Hardware description:
- CPU: Ryzen 7 7700X
- GPU: 03:00.0 VGA compatible controller [0300]: Advanced Micro Devices, Inc. [AMD/ATI] Navi 22 [Radeon RX 6700/6700 XT/6750 XT / 6800M/6850M XT] [1002:73df] (rev c5)
- System Memory: 64 GiB
- Display(s): ASUS VG247Q1A, Dell P2414H
- Type of Display Connection: DP, DP
System information:
- Distro name and Version: Arch Linux
- Kernel version: Linux copycat 6.12.0-rc3-1-cachyos-rc #1 (closed) SMP PREEMPT_DYNAMIC Tue, 15 Oct 2024 00:39:53 +0000 x86_64 GNU/Linux
- Custom kernel: linux-cachyos-rc built with PKGBUILD with default settings
- AMD official driver version: N/A
How to reproduce the issue:
I can't reproduce it because it happened almost completely at random. Though it may also have something to do with my Cooler Master PCIe 4.0 riser. I may eliminate that if it keeps happening to see if it's the cause. I'm receiving a 7700 XT in less than 24 hours, so I probably won't be testing much more on the 6700 XT after that. It may happen again, depending.

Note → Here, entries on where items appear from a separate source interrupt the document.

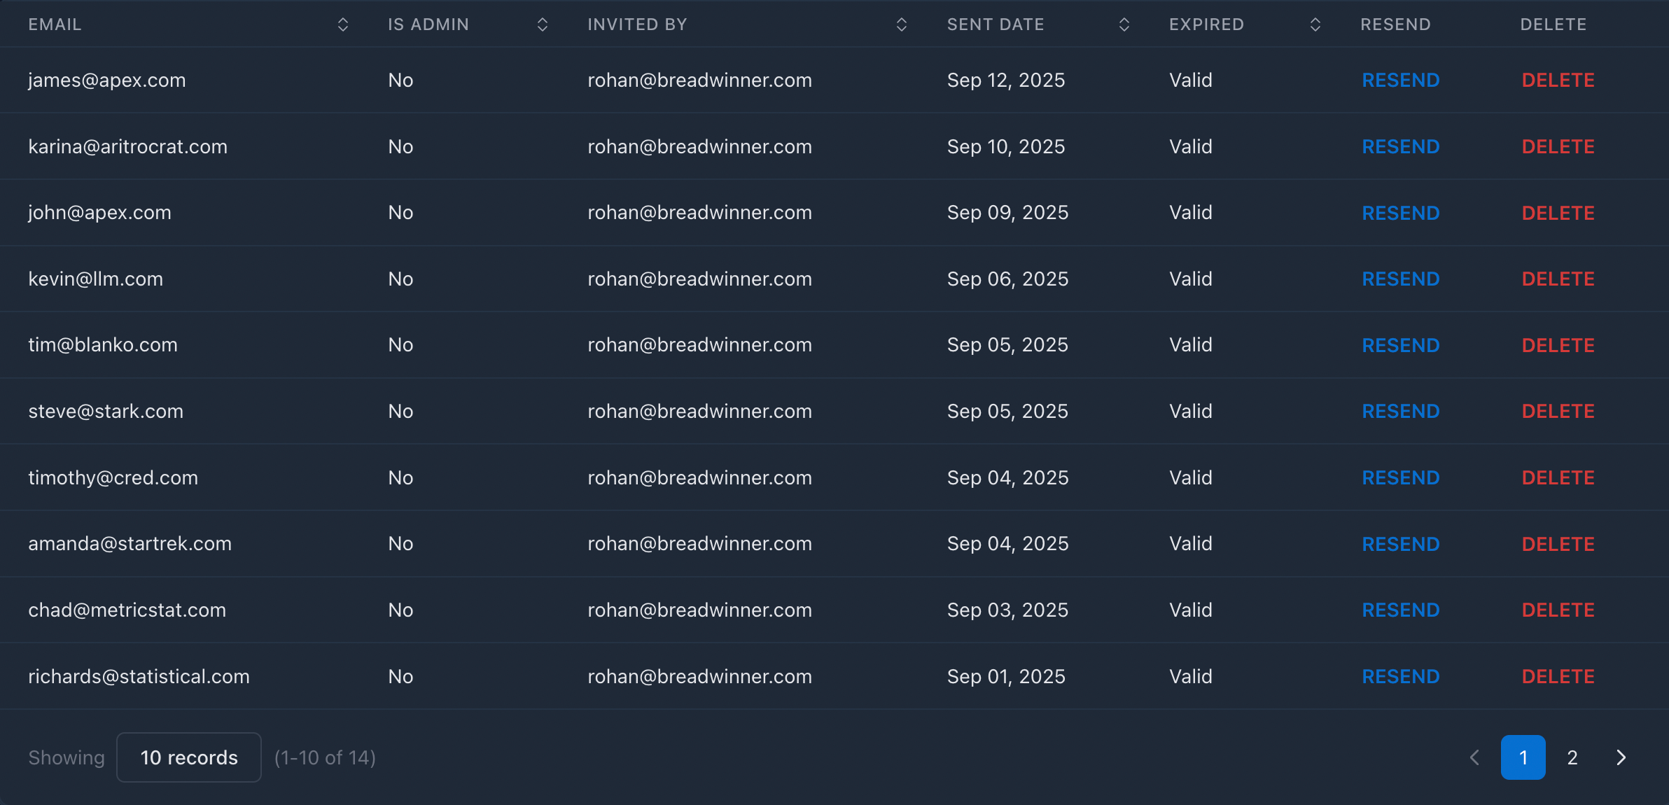Select page 1 in pagination
The image size is (1669, 805).
point(1523,757)
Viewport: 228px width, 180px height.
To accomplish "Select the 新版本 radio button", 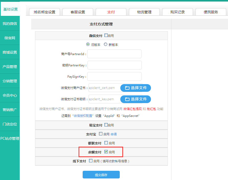I will [x=105, y=44].
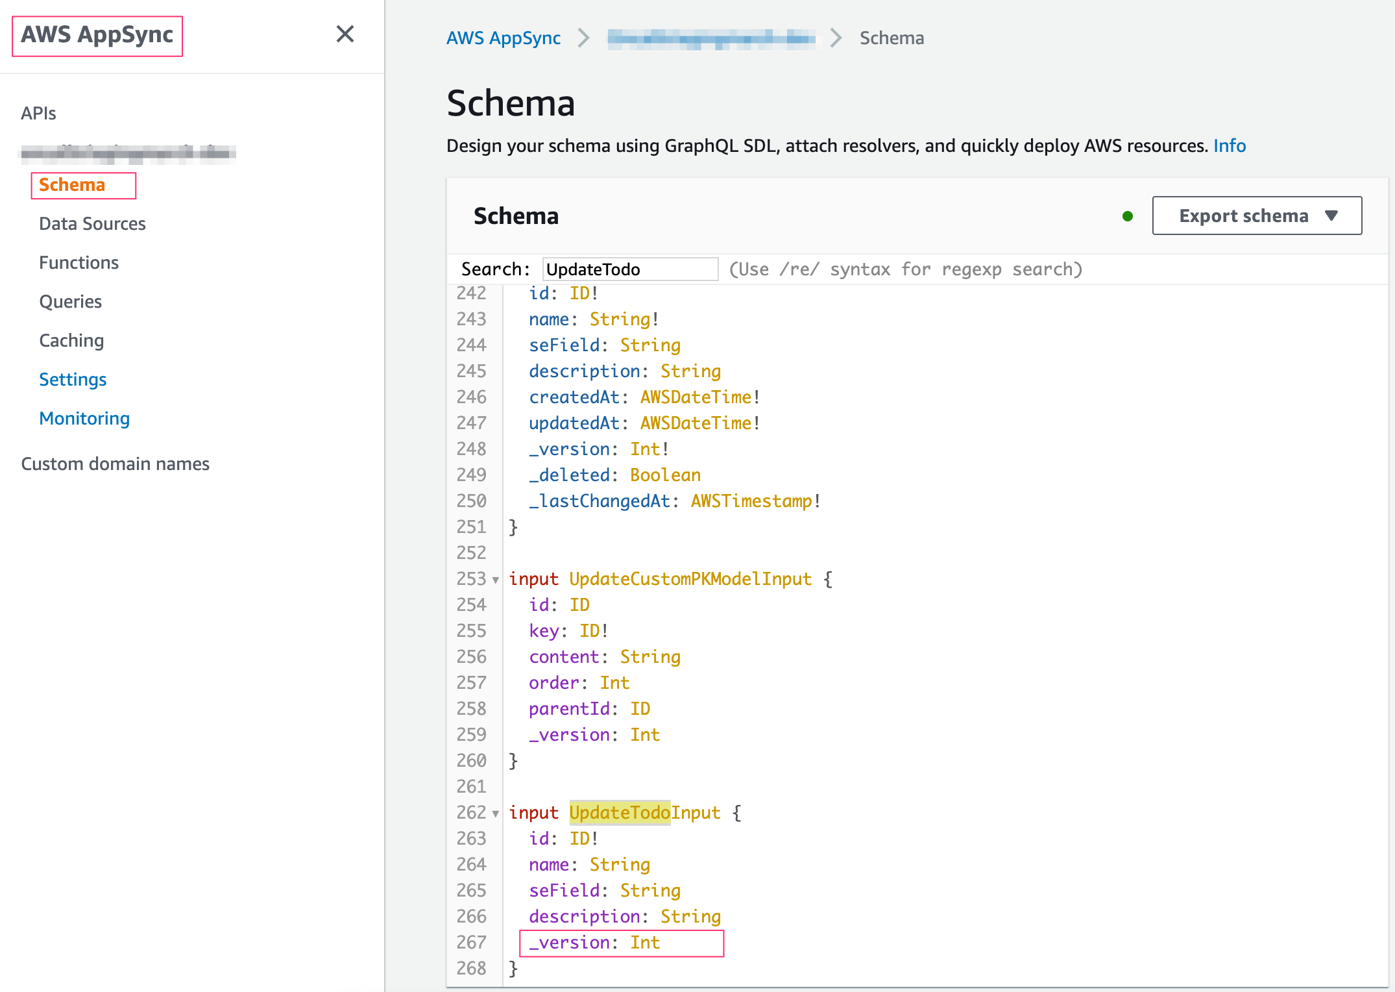Click the UpdateTodo search input field
1395x992 pixels.
[629, 269]
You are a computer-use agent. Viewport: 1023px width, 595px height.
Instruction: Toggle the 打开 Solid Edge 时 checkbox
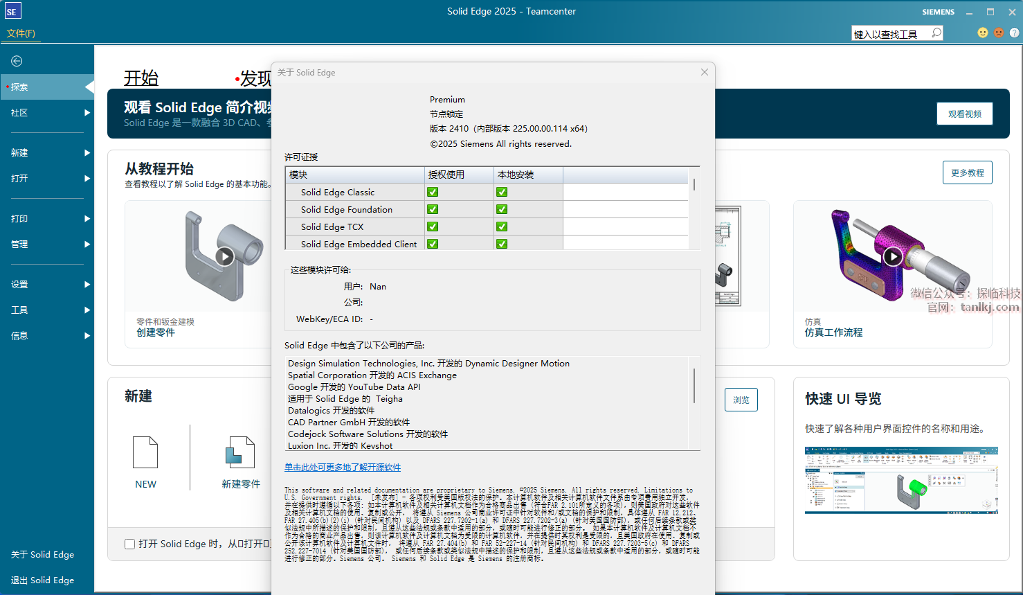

Log files (for system lockups / game freezes / crashes)
- Dmesg log (full log)
- Xorg log
- N/A
- Any other log
- core dump captured from devcoredump which dumped before the reset
Additional information
I'm not sure if this is a DRM bug or a Mesa bug. The ring that crashed this time was the compute ring, and I don't think I was doing any compute work at the time, unless that was interacting with the Discord video call I was running at the time, which was using hardware H.264 encode for the outgoing portions of the call. (camera, desktop capture)
Edit: wayfire-plugins-extra supplies Scott Moreau's pixdecor decorator plugin for server side decoration, which he did tell me uses compute for something or other. It may be wise to get him into this topic to explain better.
Edit 2: Compute seems to have been affected by using Mesa git, which I was running at commit 67aadd4f0b8. Switching back to Mesa stable 24.2.5, there is more GFX usage, but no compute usage.